I'm reading "Friendly Introduction to Number Theory". Now I'm working on Primitive Pythagorean Triples Exercises 2.1 (a) on P18.
We showed that in any primitive Pythagorean triple $(a, b, c)$, either $a$ or $b$ is even. Use the same sort of argument to show that either $a$ or $b$ must be a multiple of 3.
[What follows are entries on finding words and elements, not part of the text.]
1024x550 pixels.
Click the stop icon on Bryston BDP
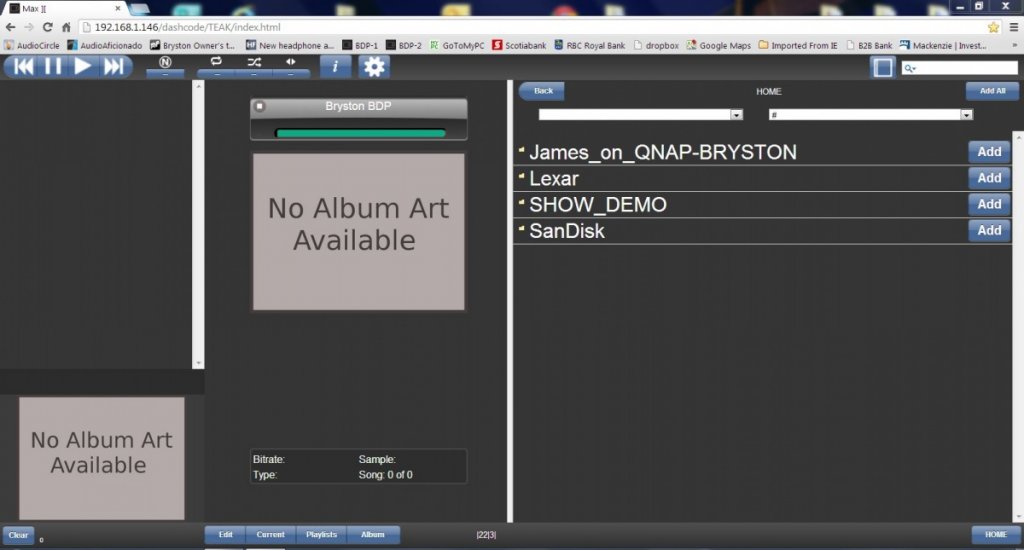260,106
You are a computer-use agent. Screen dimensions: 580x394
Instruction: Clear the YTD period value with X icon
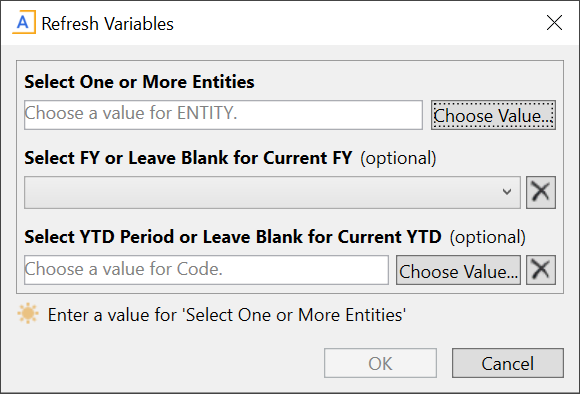pos(541,270)
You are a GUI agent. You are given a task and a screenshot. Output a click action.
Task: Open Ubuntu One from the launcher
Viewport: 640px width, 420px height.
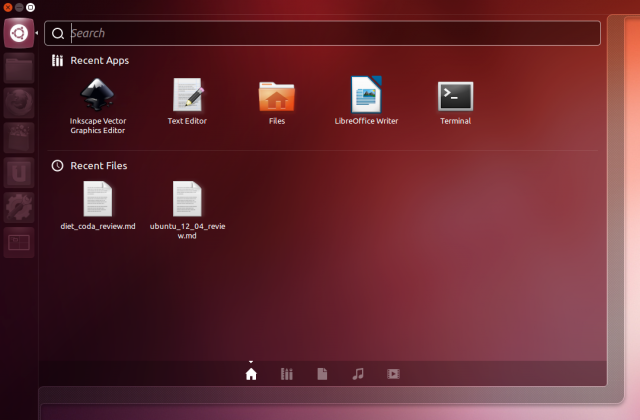(x=19, y=173)
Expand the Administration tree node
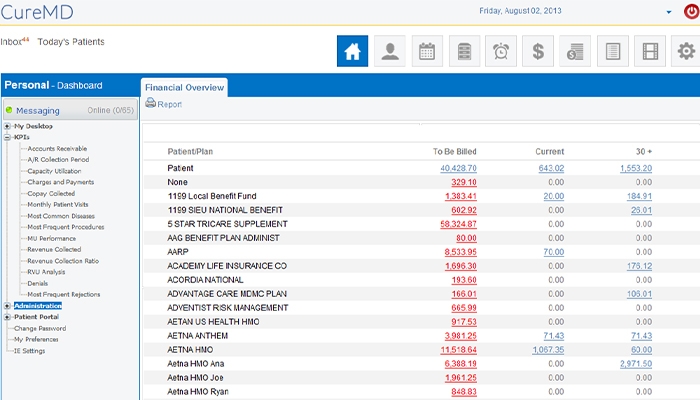 point(8,306)
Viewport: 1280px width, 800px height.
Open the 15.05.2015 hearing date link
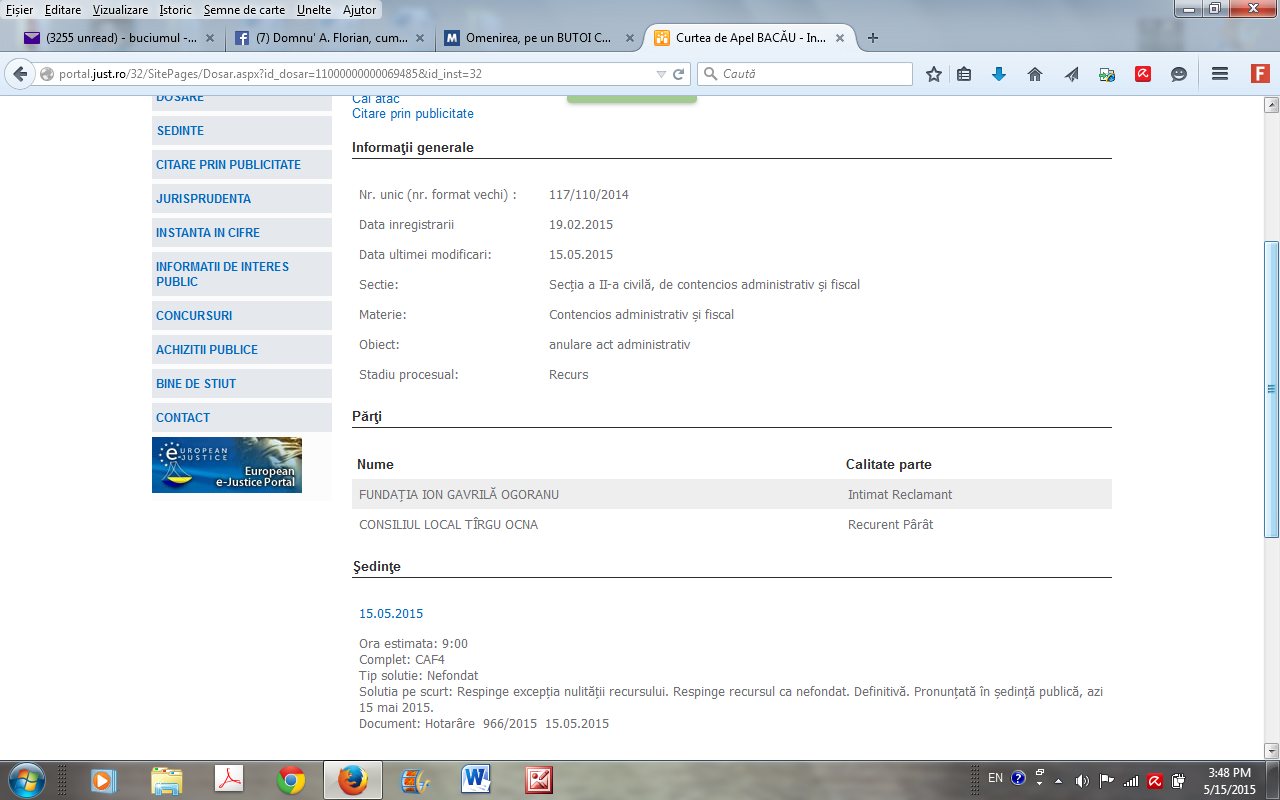(x=391, y=613)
(1) $a^2 + b^2 = c^2$ with a odd, b even, a,b,c having no common factors
(2) $a^2 = c^2 - b^2 = (c-b)(c+b)$
(3) $c + b = s^2$ and $c - b = t^2$
(4) $c = \frac{(s^2 + t^2)}{2}$ and $b = \frac{(s^2 - t^2)}{2}$
(5) $a = \sqrt{(c-b)(c+b)} = st$
(6) $a = st$, $b = \frac{(s^2 - t^2)}{2}$, $c = \frac{(s^2 + t^2)}{2}$
https://www.math.brown.edu/~jhs/frintch1ch6.pdf
I have no idea how I start doing this. Can you give me a hint? I think I need to show that both the following (1) and (2) are satisfied.
$X \neq 0$
(1) $a\equiv 0\pmod 3$ and $b\equiv X\pmod 3$
(2) $b\equiv 0\pmod 3$ and $a\equiv X\pmod 3$
The numbers $a$ and $b$ cannot both be multiples of $3$, because then $c$ would be a multiple of $3$ and the triple would not be primitive.
And if none of them is a multiple of $3$, then both of them are of the form $3k\pm1$, for some integer $k$, from which it follows that both squares $a^2$ and $b^2$ are of the form $3k+1$. But then $c^2(=a^2+b^2)$ is of the form $3k+2$. You should be able to show that this is impossible.